HELLO AGAIN WORLD. I'm back. Forgive me for disappearing? Thanks/Sorry.
For the first time ever, my parents will be hosting Thanksgiving in Durham, and I'm caffeinated and ready to rumble. There are lists and excel sheets - it is good time to be alive. Who doesn't like a list? (The answer to that question is my boyfriend who said his blood pressure rose 100% when I showed him my lists. He asked that I not show them to him again until the day of.)
I thought I would take you through my planning process and share with you what I'm planning to make and how I'm going to make it happen. A lil Thanksgiving inspo for you! Last year, me and two friends did a full Thanksgiving for 15. We planned ahead of time and treated the cooking as the real celebration and it was a hit.
My dream is that we're going to host the meal outside, but we'll see how the weather holds. As of now, we're going to have 12 people (including one child.). I'm straying from tradition a lot this year, which I'm excited about because I think that usually Thanksgiving food is pretty lackluster.
I'm adding links to many of the recipes that I'm using at the bottom of the page if you'd like to use them!
F*** it if it's not fun. For example, I could make my own flatbread or make my own spicy pecans, but I think the work involved in that is not worth the reward. I am lucky enough to live in an area where there are tons of great food producers who, frankly, will do a better job than I will making a lot of these things. I'm doing the things that I think will be fun, but taking those things off my list that will push the prep into stressful territory. This line is different for everyone and (duh) there's no shame in contracting out!
The food does not need to be piping hot. When I relinquished this goal, the idea of feeding people became 100% less stressful. A lot of food is still great at room temperature - I prioritize the things that really won't be good at room temperature, but the fact is almost everything is 99% as good after it has cooled. (Don't make a souffle.)
- Everything will not be perfect, but it will be good. I will do most of the work ahead of time in order to set up the majority of the meal. If you get to that point before anyone even gets there, catastrophic failure is almost impossible.
I break everything into 4 main sections - 1 week ahead, 2 days out, the day before and the day of. Here's how I'm planning things out.
1 week ahead
Once my recipes are chosen and I know where I'm headed, I make my grocery list by writing down everything that every single recipe calls for and then condensing those so I know how much I need of everything. For things like butter and flour, I like to make sure I have more than I need. I always round up on lists like this.
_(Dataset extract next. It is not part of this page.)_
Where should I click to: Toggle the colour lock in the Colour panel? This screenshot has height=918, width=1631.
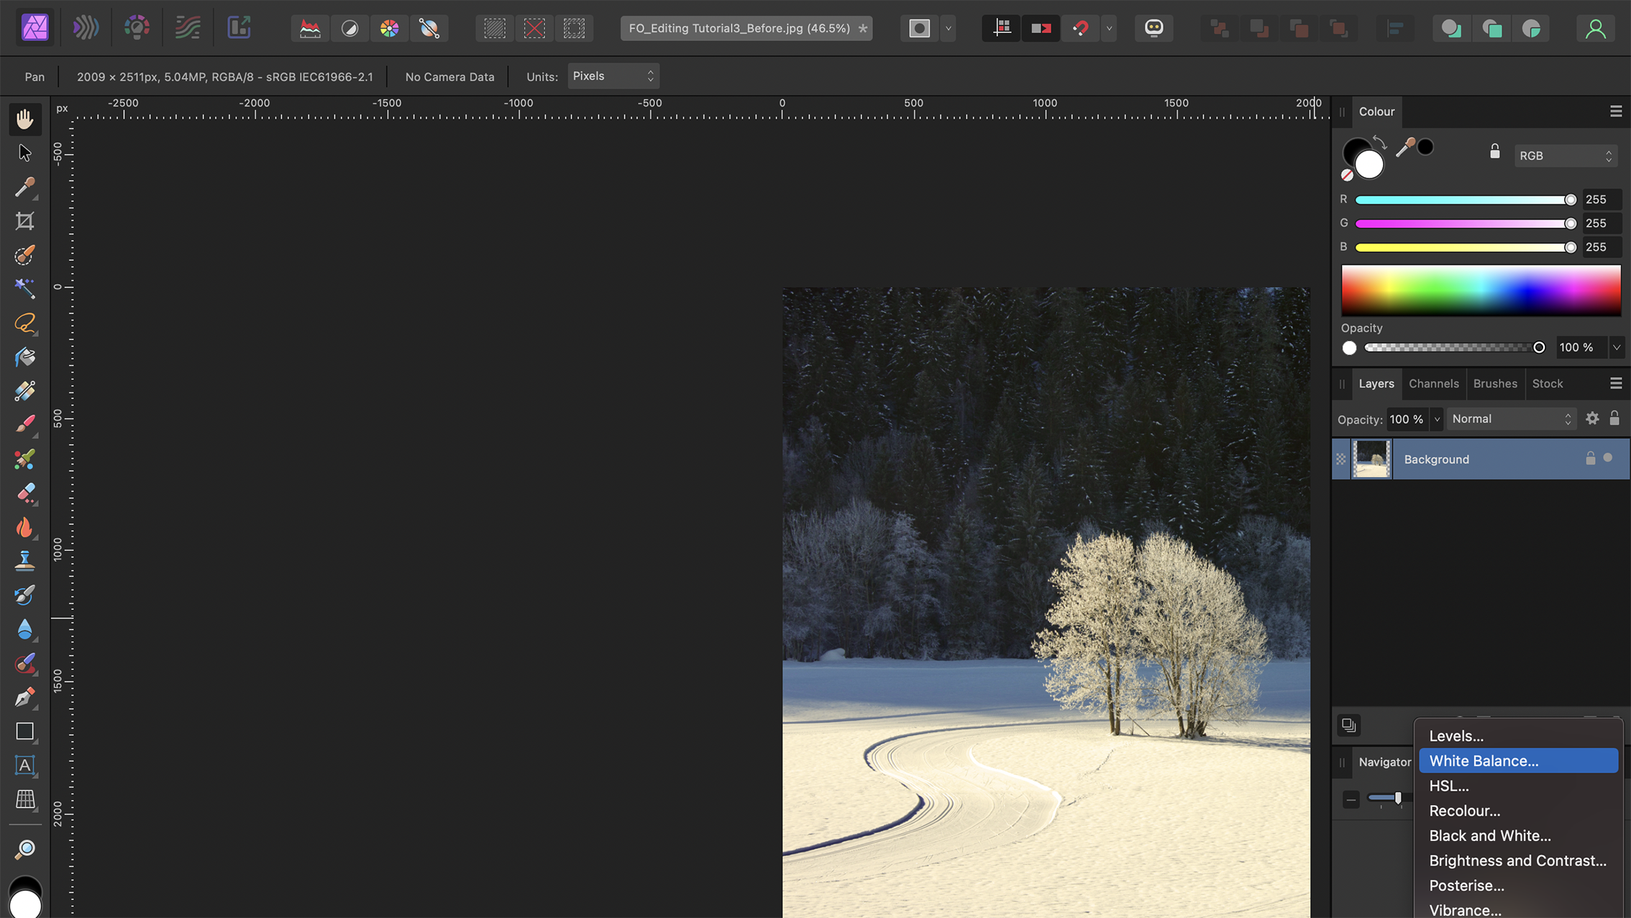pyautogui.click(x=1494, y=151)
I'm also making the shallot confit, the gravy and the stock a week ahead of time. I'll also print out all the recipes ahead of time and have them in sheet protectors because WATER. Below is my detailed to-do list, which includes both skilled and unskilled tasks.
In my opinion, the oven schedule for the day of is the most important part of this. It allows me to turn turn off my brain and just follow along, which allows me to actually enjoy myself! I recommend you do the same. To make your own schedule like this, work backwards from the time you want to serve the meal and think about what has to be done when. For example, the salad needs to be dressed at the very last minute. Write things down - I like to do it on a computer so I can change it as I think about it and then print it out for the day of.
2 days ahead
On Tuesday (or before) the grocery shopping will be done. That evening, I'll make sure the kitchen is clean and that all the surfaces are cleared off so I have plenty of work space. I'll also clear out the fridge to make space.
The Day before
I will do absolutely everything I can the day before. Label serving dishes, set the table, cook most things and prep what I can't. This is the day for coffee and loud music and, to be honest, is the day I am looking forward to the most in this holiday. For dinner, we'll order take out and lay on the couch. Invite your most kitchen-inclined guests to join you if you want some company - that's what I'm dong.
The main thing I'll do the day of is finalize dishes and set things out. I'll put the crispy onions on the green bean casserole and the breadcrumbs on the macaroni and cheese and get them warm. As I mentioned, lots of things will be served at room temperature, but whatever isn't will be warmed according to the schedule above.
And then I'll enjoy myself. I hope you will, too. What are you most looking forward to and most dreading on Thanksgiving?